### YOUR GOAL
Please reproduce the listing in full, exactly as given.

### SUPPLIED DATA
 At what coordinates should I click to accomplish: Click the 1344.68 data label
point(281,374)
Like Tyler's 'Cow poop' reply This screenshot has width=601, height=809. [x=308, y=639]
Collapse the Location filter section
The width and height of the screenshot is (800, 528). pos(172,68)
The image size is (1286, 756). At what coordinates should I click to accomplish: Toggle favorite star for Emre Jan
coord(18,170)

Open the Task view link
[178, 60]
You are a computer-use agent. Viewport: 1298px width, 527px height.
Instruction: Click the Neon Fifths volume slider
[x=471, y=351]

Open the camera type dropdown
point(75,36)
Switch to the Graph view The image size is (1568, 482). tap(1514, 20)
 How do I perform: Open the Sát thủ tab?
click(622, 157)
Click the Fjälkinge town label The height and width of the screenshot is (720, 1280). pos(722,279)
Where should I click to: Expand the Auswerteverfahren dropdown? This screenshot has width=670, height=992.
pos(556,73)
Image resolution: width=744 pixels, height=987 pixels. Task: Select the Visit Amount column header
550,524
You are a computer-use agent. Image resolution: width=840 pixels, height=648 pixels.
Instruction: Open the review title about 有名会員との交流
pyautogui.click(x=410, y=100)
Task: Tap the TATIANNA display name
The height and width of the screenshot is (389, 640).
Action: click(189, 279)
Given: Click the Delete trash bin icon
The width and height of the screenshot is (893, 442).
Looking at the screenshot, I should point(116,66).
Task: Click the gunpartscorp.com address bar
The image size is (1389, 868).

### ANSWER SPACE
 At what coordinates should I click to accomplish: Click the 1344.68 data label
point(281,374)
Like Tyler's 'Cow poop' reply This screenshot has width=601, height=809. [x=308, y=639]
Collapse the Location filter section
The width and height of the screenshot is (800, 528). pos(172,68)
The image size is (1286, 756). At what coordinates should I click to accomplish: Toggle favorite star for Emre Jan
coord(18,170)

Open the Task view link
[178, 60]
You are a computer-use agent. Viewport: 1298px width, 527px height.
Instruction: Click the Neon Fifths volume slider
[x=471, y=351]

Open the camera type dropdown
point(75,36)
Switch to the Graph view The image size is (1568, 482). tap(1514, 20)
 How do I perform: Open the Sát thủ tab?
click(622, 157)
Click the Fjälkinge town label The height and width of the screenshot is (720, 1280). pos(722,279)
Where should I click to: Expand the Auswerteverfahren dropdown? This screenshot has width=670, height=992.
pos(556,73)
Image resolution: width=744 pixels, height=987 pixels. Task: Select the Visit Amount column header
550,524
You are a computer-use agent. Image resolution: width=840 pixels, height=648 pixels.
Instruction: Open the review title about 有名会員との交流
pyautogui.click(x=410, y=100)
Task: Tap the TATIANNA display name
The height and width of the screenshot is (389, 640).
Action: click(189, 279)
Given: Click the Delete trash bin icon
The width and height of the screenshot is (893, 442).
Looking at the screenshot, I should point(116,66).
Task: Click the gunpartscorp.com address bar
The image size is (1389, 868).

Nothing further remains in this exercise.